Большинству моих сокамерников этот возглас показался очень смешным. Они изображали что-то вроде стойки «смирно», пока он мне рапортовал:
— Господин обер-старший, разрешите доложить: землячество «Варшава» на берегу Вислы опять в полном составе. Настроение бодрое. Ну-ка, выкладывай, что они тебе показывали — хорошенький польский городок или хорошеньких польских девочек?
— Остатки того и другого, — ответил я. И, в полной растерянности от обступивших меня страшных картин, прибавил: — То, что вы оставили после себя.
Настроение сразу испортилось. Газовщик запротестовал: он-де впервые в этой дыре и, конечно, не по своей воле, хватит с него и того, что поляк засадил его сюда за присвоение власти. Так что уж к разрушению города его, пожалуйста, не припутывайте.
— Который, кстати, и до войны чистотой не блистал, — вставил майор Мюллер, наш третий Мюллер.
Я очень удивился его замечанию — такая в нем звучала холодная ненависть, да он и не говорил раньше, что знает Варшаву.
Выкрики вроде «польские порядочки!» меня не удивили, эти слова я услышал впервые не здесь, в камере, и не в Польше, и не во время войны. «Польские порядочки» было выражение, означавшее хронический беспорядок, все равно как слово «рукоделие» означает ручную работу, а слово «хедер» — шумную суматоху.
— Тихо, здесь вам не хедер! — прикрикнул на расшумевшихся гауптштурмфюрер и, добившись тишины, сказал мне: — Слушайте, вы, малолетний пердун, разделение на «вы» и «мы» остается за пределами этой клетки. Здесь внутри есть только «мы», а кто этого соблюдать не желает, тот угодит в нужник, и не просто так, а будет по кускам спущен в трубу. Меня поняли?
— Вас поняли, — ответил я, — и вчера вы еще могли бы произвести на меня впечатление. Но сегодня уже все. Не желаю иметь с вами ничего общего.
— Понимаю вас, — сказал он, и сказал довольно любезно, — вполне вас понимаю, однако так не пойдет. Мы все повязаны одной веревочкой, неужели ты этого не уразумел, мой мальчик?
— Мой мальчик! — так обращался ко мне только мой отец, когда у него бывало приподнятое настроение, а вы для меня старый пердун, да еще сию минуту грозились разрубить меня на куски и спустить в уборную.

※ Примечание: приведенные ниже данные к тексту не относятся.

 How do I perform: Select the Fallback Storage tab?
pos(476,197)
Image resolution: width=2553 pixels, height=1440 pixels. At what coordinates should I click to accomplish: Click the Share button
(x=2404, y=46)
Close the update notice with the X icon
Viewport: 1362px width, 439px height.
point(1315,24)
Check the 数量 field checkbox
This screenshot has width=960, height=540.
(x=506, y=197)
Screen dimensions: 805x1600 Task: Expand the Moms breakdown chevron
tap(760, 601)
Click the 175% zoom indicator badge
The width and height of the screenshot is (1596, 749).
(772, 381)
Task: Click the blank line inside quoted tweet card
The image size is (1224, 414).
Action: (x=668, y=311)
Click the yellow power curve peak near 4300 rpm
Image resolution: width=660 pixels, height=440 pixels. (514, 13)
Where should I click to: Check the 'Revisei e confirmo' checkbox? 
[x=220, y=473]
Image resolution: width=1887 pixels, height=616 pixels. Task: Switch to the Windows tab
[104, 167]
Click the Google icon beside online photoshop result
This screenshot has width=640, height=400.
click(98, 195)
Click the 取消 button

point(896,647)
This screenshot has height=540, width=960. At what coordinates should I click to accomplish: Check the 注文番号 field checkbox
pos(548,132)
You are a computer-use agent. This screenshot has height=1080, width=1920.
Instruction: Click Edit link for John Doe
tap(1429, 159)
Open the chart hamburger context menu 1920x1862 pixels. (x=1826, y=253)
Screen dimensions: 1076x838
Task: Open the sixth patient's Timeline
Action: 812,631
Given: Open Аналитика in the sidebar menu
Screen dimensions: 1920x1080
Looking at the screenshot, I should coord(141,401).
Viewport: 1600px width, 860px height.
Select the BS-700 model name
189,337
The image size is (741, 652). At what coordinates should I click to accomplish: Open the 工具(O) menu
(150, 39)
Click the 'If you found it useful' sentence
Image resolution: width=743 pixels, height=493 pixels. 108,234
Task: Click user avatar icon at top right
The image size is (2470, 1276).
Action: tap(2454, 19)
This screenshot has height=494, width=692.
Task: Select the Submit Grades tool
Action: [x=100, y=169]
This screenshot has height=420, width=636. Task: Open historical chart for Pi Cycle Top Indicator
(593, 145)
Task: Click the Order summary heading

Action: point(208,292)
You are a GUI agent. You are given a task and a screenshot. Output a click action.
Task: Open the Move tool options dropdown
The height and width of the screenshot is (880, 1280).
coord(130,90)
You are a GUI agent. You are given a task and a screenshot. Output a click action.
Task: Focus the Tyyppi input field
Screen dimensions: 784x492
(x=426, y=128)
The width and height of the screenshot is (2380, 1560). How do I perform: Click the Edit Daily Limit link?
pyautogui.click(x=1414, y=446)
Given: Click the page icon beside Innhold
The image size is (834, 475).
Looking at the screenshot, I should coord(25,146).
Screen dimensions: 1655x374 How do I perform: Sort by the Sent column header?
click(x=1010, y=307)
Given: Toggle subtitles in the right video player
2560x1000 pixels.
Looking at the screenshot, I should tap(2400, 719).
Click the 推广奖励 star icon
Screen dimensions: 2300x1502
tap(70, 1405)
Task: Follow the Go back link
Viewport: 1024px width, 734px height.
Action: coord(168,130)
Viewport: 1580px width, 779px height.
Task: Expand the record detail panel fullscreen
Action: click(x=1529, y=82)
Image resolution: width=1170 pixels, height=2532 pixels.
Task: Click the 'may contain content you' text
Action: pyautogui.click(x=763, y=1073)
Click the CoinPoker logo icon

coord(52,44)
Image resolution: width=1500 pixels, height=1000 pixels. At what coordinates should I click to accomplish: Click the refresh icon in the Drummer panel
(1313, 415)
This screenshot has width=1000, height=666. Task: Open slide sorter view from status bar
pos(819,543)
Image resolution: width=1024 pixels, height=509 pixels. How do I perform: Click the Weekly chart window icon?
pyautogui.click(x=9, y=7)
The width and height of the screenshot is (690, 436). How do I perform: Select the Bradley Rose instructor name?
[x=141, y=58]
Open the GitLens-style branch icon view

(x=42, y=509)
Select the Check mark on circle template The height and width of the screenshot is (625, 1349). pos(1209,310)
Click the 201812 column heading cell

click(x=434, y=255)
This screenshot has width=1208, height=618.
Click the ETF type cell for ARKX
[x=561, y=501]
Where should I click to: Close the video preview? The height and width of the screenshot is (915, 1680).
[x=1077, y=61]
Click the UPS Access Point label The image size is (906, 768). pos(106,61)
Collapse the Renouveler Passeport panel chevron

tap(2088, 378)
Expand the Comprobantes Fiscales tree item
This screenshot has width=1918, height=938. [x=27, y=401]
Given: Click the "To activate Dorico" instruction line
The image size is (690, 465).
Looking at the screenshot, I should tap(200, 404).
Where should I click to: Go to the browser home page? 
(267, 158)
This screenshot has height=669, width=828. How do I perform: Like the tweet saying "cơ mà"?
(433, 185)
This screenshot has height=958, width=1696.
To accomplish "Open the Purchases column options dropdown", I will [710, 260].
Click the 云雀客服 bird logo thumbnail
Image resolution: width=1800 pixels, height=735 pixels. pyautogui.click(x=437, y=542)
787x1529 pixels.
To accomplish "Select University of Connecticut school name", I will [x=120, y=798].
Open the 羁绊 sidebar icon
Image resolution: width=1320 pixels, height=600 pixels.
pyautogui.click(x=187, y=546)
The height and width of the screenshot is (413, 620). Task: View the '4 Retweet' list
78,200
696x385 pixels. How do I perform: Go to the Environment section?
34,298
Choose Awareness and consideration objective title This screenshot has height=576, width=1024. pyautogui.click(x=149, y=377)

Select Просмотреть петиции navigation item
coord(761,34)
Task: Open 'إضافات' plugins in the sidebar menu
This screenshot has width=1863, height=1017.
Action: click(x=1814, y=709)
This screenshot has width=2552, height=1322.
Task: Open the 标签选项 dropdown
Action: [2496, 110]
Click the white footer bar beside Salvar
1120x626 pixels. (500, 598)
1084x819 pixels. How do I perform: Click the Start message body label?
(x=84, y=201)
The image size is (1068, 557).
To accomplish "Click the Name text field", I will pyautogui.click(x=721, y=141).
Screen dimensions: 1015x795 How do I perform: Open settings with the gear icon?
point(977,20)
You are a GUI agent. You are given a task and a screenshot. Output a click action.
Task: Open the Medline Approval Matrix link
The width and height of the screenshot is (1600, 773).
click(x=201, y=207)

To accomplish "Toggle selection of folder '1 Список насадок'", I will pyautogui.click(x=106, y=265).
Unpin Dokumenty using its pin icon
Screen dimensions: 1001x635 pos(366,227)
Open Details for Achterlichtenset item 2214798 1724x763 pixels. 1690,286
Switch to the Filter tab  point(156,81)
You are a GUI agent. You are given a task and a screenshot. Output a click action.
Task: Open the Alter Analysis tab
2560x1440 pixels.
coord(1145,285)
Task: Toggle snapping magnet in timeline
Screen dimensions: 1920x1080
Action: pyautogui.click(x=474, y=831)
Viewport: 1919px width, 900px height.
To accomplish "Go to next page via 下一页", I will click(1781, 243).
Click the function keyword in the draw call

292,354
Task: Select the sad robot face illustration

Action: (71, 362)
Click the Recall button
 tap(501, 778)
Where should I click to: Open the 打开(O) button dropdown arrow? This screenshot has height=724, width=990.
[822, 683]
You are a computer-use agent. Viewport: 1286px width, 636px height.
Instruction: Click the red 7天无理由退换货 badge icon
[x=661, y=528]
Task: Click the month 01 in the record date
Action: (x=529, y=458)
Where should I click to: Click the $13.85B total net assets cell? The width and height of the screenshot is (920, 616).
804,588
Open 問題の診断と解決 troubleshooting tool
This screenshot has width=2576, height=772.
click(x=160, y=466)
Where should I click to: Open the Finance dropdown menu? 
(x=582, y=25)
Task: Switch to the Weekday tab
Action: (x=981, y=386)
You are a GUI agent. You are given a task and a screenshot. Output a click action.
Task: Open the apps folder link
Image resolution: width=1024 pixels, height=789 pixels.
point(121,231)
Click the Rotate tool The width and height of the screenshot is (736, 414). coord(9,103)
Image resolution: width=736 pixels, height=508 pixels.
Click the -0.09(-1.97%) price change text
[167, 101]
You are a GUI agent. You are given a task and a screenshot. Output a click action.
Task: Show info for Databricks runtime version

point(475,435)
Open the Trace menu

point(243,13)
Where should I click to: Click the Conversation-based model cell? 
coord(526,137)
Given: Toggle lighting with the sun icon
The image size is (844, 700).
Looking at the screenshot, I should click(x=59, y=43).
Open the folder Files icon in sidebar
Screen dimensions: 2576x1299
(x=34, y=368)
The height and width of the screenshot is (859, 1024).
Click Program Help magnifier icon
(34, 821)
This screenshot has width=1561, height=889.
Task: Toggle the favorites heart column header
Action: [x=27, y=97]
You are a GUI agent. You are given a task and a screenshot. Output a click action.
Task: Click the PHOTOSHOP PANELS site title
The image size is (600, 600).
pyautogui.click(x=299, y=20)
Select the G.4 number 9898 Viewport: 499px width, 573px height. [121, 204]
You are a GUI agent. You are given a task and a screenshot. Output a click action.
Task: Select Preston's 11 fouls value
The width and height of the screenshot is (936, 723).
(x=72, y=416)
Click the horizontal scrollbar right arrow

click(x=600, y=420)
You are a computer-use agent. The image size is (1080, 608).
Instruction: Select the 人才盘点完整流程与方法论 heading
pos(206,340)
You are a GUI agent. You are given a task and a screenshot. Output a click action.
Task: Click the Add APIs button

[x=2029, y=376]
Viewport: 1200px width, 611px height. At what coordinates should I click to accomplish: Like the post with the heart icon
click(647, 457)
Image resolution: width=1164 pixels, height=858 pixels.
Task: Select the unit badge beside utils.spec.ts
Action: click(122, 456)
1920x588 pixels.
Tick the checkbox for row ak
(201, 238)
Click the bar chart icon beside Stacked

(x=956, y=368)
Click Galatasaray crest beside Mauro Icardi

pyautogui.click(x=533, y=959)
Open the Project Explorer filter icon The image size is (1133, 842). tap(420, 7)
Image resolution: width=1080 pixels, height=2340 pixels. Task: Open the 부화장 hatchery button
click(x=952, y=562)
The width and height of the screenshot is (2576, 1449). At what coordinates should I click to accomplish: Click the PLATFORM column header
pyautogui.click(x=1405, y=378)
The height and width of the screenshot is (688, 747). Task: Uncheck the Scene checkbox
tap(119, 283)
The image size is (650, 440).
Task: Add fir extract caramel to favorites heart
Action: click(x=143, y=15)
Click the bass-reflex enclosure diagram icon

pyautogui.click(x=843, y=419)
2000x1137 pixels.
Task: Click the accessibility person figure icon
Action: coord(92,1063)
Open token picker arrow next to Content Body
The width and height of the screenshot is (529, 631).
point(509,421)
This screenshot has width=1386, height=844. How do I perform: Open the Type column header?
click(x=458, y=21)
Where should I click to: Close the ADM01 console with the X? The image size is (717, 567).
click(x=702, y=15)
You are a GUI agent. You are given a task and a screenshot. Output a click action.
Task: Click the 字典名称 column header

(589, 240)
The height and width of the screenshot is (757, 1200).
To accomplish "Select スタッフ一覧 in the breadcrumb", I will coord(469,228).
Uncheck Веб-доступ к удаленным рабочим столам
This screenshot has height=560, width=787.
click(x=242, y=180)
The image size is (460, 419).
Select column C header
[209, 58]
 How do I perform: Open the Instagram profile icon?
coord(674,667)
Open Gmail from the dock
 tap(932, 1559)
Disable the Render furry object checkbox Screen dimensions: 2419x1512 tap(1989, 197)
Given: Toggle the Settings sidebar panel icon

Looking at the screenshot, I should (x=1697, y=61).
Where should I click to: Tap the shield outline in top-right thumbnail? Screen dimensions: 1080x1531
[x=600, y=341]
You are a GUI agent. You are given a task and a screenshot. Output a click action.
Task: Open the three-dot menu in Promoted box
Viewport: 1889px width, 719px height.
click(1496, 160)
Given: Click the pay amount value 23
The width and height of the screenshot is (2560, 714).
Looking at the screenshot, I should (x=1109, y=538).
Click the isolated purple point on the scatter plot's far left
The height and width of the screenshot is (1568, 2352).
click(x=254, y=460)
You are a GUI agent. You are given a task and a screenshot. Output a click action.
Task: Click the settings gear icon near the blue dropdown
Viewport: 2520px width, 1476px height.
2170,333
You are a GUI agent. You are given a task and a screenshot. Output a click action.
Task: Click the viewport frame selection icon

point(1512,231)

Он, казалось, обдумывал, не должен ли немедленно пресечь подобные речи, потом с большим самообладанием сказал:
— Ладно, пердун против пердуна дает ничью, молодой и старый — это почти соответствует действительности, а отсылка к фановой трубе объясняется некоторым раздражением. Обращение «мой мальчик!» больше не повторится, коль скоро это привилегия отцов, — теперь все в порядке, солдат?
— Допустим, — отозвался я.
Я не обольщался на его счет, но был рад, что таким образом выкарабкался из затруднения. К тому же я перехватил недоумевающий взгляд крестьянского фюрера Кюлиша и еще нескольких дураков, в чьих глазах их гауптштурмфюрер сразу слегка слинял, и тогда заметил, что все нити и пружины во мне наконец ослабли.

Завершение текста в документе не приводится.